Из всего царского семейства согласились сопутствовать ей только царица Наталья Кирилловна и Мария Алексеевна.
Софья Алексеевна уведомила патриарха о своем намерении и пригласила его в Грановитую палату, предупредив, чтобы он шел не Красным крыльцом, возле которого толпились раскольники, а лестницей церкви Ризоположения. Согласно воле правительницы патриарх не замедлил явиться в Грановитую палату, приказав архиепископу Холмогорскому Афанасию и епископам Леонтию Тамбовскому и Митрофану Воронежскому со многими архимандритами, игуменами и священниками принести на собор древние священные книги и харатейные рукописи для обличения спорщиков.
С большим трудом и опасностью прошло духовенство сквозь толпы старообрядцев. Князь Хованский, между тем, вышел из дворца на площадь и объявил раскольникам, что царевны желают сами выслушать челобитную, но на площади им быть зазорно. Он пригласил «отцов» в Грановитую палату.

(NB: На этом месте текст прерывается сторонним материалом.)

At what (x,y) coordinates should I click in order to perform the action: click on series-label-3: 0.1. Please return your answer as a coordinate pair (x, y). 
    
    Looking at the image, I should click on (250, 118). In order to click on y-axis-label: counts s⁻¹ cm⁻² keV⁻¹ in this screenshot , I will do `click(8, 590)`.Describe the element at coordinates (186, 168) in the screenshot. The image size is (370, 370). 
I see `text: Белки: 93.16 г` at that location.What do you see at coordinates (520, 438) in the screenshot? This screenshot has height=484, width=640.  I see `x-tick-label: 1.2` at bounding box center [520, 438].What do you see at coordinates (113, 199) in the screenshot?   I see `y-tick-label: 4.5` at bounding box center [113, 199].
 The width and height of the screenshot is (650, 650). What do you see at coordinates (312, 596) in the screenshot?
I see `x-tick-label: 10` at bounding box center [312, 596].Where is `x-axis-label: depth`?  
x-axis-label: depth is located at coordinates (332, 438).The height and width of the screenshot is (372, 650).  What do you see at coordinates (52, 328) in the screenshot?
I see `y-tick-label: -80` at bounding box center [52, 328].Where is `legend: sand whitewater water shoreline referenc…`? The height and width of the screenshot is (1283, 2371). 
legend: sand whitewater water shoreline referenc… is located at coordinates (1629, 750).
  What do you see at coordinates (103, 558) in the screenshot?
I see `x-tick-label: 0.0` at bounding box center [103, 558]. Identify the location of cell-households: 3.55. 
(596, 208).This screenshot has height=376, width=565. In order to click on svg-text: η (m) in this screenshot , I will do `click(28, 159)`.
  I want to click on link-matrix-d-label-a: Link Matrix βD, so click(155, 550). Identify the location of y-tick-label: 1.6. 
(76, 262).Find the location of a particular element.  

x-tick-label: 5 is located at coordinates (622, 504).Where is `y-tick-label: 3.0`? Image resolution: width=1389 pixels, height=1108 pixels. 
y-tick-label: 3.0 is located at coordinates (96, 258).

Вожаки староверов отнеслись к этому предложению с недоверием.
– Государь боярин, – сказал инок Сергий, – в палату нам идти весьма опасно. Не было бы над нами какого замысла и коварства. Лучше бы изволил патриарх здесь, перед всем народом, свидетельствовать священные книги. Нас пустят в палату одних. А без народа что нам делать?
– Невозбранно будет никому идти, – сказал Хованский. – Кто хочет, тот и ступай. Если вы на мою душу положились, то верьте мне. Бога призываю в свидетели и пречистою кровью Христовой клянусь. Никто вас не тронет. Разве что мне будет, то и вам!
– Идем! – закричал Никита и с многочисленной толпой устремился на Красное крыльцо.
С шумом ворвались староверы в Грановитую палату. Их не смутила картина, которая предстала перед их взорами. На царском троне сидели царевны Софья Алексеевна и Татьяна Михайловна. Чуть ниже, в креслах – царица Наталья Кирилловна, царевна Мария Алексеевна и патриарх. Справа от них занимали места митрополиты и епископы, слева стояли государственные сановники, думные люди, дьяки, царедворцы и выборные стрельцы.
Едва поклонившись царевнам и царице и не оказывая никакого уважения патриарху и властям, раскольники торопливо расставили перед царским троном свои налои, положили на них иконы, книги, зажгли свечи. Кроме Никиты Пустосвята, тут было еще пять вожаков староверия: расстриженные чернецы Сергий Нижегородец, Савватий Москвитин, Савватий Костромитин и крестьяне Дорофей и Гавриил.
– Для чего вы так дерзко вошли в царские палаты, будто к иноверным и Бога не знающим? – спросила Софья. – И как смели вы возмущать простой народ?
– Пришли мы, – отвечал Никита, – к царям государям бить челом об исправлении православной христианской веры. Чтобы царское свое рассмотрение дали нам с новыми законодавцами, чтобы церкви Божьи были в мире и единении, а не в мятеже и раздрании, и чтобы служба Божия была, как при патриархе Филарете Никитиче, по старым служебникам.
– Не ваше то дело, – возразил патриарх, – и не вам, простолюдинам, церковным делом ведать. Судить о том архиереям. Мы на себе Христов образ носим. Вы же должны повиноваться матери вашей, святой соборной апостольской церкви, и всем архиереям, пекущимся о вашем спасении. А у нас вера старого православия греческого закона, исправленная с греческих и наших харатейных книг. Мы от себя ничего не выдумали, а все от божественных писаний. Вы же грамматического разума не коснулись и не знаете, какую он в себе силу содержит.
– Мы пришли не о грамматике с тобой рассуждать, а о церковном догмате! – закричал Никита. – Поговорим краткими словами, а ты отвечай на мои вопросы.
После этих дерзких слов Никита пустился в свои толкования, стараясь дерзостью и лукавством софизмов смутить престарелого иерарха.